If a line includes the word "list", it belongs in the count; state the total for the data below and add nothing.
Segment Start: Exercise input
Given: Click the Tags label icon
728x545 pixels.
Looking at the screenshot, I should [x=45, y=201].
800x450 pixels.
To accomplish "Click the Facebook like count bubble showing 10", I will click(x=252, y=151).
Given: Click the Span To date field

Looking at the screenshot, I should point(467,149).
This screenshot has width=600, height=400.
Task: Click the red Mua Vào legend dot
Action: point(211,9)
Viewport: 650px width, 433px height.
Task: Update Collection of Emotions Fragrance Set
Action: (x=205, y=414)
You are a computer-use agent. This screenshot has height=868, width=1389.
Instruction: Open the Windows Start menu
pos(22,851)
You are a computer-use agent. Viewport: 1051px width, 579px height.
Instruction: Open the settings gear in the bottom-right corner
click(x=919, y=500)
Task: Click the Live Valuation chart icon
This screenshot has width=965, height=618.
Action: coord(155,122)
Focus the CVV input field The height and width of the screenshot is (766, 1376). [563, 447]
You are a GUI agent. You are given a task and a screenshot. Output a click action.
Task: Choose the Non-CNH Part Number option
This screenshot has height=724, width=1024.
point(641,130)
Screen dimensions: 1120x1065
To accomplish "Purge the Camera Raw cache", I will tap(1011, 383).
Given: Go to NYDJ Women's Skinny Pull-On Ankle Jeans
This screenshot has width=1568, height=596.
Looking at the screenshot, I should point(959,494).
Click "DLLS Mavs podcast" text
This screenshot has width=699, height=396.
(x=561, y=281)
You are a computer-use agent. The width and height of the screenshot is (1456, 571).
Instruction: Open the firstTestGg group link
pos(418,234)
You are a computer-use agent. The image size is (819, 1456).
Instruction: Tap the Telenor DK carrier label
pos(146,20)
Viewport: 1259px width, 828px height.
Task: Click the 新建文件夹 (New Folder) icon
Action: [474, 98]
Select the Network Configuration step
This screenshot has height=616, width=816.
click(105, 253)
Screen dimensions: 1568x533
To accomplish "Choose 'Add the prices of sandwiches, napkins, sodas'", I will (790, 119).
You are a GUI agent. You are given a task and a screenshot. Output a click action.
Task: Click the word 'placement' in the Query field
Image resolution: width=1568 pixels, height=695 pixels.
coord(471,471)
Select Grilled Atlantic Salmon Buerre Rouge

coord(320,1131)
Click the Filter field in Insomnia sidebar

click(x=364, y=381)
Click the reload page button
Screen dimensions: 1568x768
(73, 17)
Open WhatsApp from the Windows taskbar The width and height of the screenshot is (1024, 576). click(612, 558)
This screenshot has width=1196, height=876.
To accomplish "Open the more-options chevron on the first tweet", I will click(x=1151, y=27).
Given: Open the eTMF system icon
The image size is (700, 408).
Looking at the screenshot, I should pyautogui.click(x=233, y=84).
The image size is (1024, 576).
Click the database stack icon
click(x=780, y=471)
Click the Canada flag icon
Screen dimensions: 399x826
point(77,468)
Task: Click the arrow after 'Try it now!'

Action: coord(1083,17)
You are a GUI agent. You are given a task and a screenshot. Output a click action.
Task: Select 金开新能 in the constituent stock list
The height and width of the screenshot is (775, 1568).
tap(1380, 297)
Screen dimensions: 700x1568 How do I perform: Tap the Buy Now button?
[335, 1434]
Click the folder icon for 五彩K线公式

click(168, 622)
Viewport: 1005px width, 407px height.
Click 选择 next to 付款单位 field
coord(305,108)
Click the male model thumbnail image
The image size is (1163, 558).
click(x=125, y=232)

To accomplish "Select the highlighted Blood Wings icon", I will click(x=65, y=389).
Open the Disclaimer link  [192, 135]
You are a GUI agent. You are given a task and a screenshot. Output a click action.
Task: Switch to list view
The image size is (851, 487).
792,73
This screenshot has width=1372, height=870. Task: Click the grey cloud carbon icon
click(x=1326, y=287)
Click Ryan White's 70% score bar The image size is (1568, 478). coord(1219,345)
Segment End: Exercise input
### Response:
2